Le texte présenté ici provient de l’exposition Retournements et Détournements des oeuvres de l’artiste Gilles Mihalcean, exposées au centre d’art 1700 La Poste, à Montréal, du 15 octobre 2021 au 16 janvier 2022.
Rappelons que Gilles Mihalcean est un des sculpteurs québécois les plus réputés de sa génération, lui-même fils et petit-fils d’artistes peintres, sculpteurs et menuisiers. Comme eux, il privilégie le bois et le plâtre pour la réalisation de ses oeuvres et prête une attention particulière au patrimoine québécois. Ses recherches s’appuient sur un discours narratif dans lequel il signifie qu’il manipule les objets et la matière pour créer de nouveaux espaces sculpturaux, ouverts à toutes les interprétations.

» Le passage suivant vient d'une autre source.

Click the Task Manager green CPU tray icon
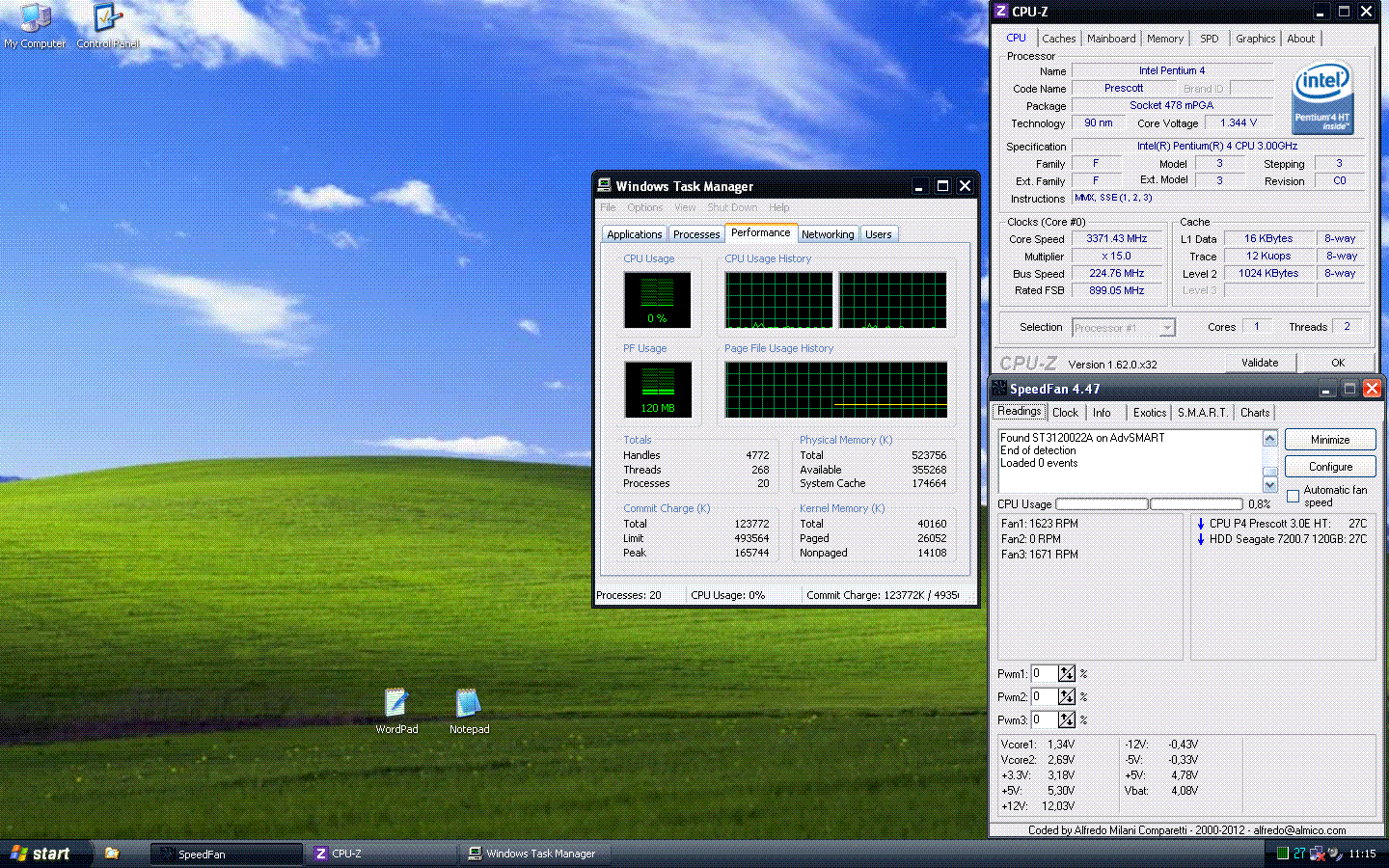This screenshot has height=868, width=1389. [1282, 854]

Pour l’artiste, la sculpture vit et s’anime dans la maison de celui/celle qui l’accueille et constitue un objet aussi indispensable et nécessaire que les draps ou la lampe sur pied.
Gilles Mihalcean : J’essaie de dire que la sculpture devrait être d’usage courant dans les maisons, comme une trousse de première nécessité, un chaudron ou des draps. J’essaie de dire qu’il y a autant d’importance et d’essentiel que la masse meublante qui l’habite. J’essaie de dire qu’elle est l’effort de noblesse de la maison pour satisfaire au besoin d’étrange et que la sculpture peut jouer ce rôle car elle sera certainement le seul objet tragique du logement. Entre le canapé, la lampe sur pied et la petite céramique aux fleurs du jour, tous les objets de la maison sont réglés, mesurés et ajustés en fonction des besoins et de la routine des occupants. La sculpture porte l’ambivalence avec des surfaces aux densités exigeantes.
Elle (la sculpture) est tragique par absence de drame, par encombrement de l’autorité et par occupation délirante. Vous y chercherez en vain des signes ordinaires de terreur, de pitié, des pistes de catastrophe, des sentiments de compassion ou de passion, vous y chercherez en vain des expressions d’amour, de haine ou de culpabilité. La sculpture vous éloignera toujours des solutions réconfortantes. Elle s’applique à défaire le rôle et l’usage du construit, elle cache tout ce qu’elle montre. C’est un objet qui s’objecte sans objectif. Elle se pose comme une sorte d’incarnation de la fatalité d’être, de présentification d’intensité dont on ne devrait pas se passer pour rester en lien avec les forces troublantes et irrésolues de notre intériorité.